## Task to complete
Look through the records below and state how many lines carry the string "computer", adding nothing.

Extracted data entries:
+ + + +

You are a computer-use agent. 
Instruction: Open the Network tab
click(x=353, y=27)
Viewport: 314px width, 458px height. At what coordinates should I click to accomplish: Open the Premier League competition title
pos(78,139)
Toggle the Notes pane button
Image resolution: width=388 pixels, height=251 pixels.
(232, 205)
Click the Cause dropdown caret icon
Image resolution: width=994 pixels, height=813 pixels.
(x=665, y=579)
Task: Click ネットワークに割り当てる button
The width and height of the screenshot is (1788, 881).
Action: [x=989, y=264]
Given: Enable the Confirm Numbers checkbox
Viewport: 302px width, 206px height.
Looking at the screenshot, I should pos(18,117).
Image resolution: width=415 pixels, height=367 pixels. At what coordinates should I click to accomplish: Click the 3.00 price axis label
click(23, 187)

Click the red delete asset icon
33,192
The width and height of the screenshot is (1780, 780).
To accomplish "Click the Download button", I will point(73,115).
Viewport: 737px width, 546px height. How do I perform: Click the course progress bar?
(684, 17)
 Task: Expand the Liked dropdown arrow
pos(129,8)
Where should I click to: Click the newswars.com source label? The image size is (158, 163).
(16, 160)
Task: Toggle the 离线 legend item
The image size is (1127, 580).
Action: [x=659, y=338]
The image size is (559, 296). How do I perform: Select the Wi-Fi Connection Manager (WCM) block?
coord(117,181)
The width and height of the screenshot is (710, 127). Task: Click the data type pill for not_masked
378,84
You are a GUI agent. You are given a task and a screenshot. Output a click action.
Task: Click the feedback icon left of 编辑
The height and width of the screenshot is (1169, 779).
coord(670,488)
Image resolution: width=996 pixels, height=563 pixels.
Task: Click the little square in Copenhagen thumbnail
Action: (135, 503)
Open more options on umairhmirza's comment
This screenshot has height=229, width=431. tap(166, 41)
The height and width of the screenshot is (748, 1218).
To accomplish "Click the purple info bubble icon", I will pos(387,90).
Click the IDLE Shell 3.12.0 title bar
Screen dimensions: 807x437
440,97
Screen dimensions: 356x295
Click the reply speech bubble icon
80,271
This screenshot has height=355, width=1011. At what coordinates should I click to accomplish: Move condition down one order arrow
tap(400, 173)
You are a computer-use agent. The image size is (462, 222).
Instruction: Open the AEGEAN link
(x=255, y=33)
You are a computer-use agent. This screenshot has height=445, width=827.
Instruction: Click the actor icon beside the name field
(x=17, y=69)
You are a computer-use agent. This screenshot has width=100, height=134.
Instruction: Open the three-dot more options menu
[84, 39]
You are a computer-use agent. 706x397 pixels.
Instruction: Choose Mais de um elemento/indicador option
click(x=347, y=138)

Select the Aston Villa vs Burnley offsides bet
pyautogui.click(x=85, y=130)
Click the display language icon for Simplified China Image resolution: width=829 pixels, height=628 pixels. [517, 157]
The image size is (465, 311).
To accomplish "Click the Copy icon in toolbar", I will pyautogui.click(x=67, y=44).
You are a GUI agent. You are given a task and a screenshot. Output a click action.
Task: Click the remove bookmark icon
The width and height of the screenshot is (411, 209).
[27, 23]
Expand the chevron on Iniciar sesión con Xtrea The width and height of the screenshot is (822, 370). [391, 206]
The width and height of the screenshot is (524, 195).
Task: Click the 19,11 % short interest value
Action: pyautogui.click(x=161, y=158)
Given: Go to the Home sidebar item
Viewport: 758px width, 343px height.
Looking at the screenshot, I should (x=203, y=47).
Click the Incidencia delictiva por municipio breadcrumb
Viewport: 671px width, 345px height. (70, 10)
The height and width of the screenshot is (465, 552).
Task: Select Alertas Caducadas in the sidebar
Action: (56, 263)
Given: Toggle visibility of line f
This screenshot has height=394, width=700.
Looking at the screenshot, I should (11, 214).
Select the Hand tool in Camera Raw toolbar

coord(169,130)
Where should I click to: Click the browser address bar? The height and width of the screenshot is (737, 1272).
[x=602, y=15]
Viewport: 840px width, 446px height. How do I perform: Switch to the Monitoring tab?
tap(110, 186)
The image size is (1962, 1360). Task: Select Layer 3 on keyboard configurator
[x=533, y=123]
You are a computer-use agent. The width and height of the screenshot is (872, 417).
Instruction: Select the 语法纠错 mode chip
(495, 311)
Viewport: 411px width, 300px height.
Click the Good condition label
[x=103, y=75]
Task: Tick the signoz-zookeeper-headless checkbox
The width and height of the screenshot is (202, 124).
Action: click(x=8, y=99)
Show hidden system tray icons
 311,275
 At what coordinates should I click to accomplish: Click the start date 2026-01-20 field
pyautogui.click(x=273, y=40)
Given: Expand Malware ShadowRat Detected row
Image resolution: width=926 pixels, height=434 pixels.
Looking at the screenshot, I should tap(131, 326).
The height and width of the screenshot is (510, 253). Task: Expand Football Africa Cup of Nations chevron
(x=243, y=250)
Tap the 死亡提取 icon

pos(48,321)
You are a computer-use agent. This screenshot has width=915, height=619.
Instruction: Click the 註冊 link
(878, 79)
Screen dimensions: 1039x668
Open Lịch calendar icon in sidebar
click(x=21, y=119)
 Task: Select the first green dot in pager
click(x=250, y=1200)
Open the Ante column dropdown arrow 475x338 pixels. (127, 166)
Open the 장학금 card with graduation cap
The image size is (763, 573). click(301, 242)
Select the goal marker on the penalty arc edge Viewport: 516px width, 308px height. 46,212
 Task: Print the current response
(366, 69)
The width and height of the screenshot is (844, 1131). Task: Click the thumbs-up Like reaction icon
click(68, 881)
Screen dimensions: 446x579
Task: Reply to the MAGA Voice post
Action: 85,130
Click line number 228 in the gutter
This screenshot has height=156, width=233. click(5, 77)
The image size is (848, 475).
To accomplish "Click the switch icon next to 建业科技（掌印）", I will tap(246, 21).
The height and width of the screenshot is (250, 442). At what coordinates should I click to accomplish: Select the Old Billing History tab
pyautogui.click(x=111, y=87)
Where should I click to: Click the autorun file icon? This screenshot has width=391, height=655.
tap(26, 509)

+ + + +

## Answer below
7